**The task:** After locating the line with "576x427 pixels. How" in the records below, print it and every line after it exactly.
[[ Data supplied, beginning ]]
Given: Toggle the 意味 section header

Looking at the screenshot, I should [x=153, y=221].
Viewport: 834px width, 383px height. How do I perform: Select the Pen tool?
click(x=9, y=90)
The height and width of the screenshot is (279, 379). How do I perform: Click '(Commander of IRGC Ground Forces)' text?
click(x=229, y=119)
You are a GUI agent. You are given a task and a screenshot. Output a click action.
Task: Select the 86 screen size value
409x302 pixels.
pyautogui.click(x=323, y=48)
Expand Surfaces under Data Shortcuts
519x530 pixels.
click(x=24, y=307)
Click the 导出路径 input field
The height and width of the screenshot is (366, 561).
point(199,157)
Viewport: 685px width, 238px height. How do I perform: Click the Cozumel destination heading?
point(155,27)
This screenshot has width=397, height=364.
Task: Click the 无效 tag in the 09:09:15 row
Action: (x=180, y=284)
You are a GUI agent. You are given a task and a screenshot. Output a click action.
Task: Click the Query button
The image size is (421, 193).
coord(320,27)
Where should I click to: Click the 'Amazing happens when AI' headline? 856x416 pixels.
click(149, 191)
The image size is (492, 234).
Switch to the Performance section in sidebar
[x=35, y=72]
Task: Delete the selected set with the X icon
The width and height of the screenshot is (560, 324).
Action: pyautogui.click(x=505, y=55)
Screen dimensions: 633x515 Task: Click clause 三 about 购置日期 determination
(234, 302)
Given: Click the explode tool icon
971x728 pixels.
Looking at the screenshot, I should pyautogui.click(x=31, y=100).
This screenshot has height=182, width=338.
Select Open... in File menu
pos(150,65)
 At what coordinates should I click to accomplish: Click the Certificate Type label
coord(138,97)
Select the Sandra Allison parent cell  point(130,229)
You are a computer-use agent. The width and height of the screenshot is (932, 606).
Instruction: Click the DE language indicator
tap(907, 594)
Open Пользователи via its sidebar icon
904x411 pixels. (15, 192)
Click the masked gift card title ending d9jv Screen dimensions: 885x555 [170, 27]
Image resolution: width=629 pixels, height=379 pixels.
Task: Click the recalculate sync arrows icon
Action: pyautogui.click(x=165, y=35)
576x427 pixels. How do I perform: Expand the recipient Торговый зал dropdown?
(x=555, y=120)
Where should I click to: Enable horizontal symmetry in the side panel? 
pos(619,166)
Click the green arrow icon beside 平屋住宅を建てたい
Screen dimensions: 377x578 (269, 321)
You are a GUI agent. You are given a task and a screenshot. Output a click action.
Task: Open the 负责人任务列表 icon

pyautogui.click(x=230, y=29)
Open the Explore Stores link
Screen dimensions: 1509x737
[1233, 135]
[[ Data supplied, end ]]
**Response area:**
576x427 pixels. How do I perform: Expand the recipient Торговый зал dropdown?
(x=555, y=120)
Where should I click to: Enable horizontal symmetry in the side panel? 
pos(619,166)
Click the green arrow icon beside 平屋住宅を建てたい
Screen dimensions: 377x578 (269, 321)
You are a GUI agent. You are given a task and a screenshot. Output a click action.
Task: Open the 负责人任务列表 icon

pyautogui.click(x=230, y=29)
Open the Explore Stores link
Screen dimensions: 1509x737
[1233, 135]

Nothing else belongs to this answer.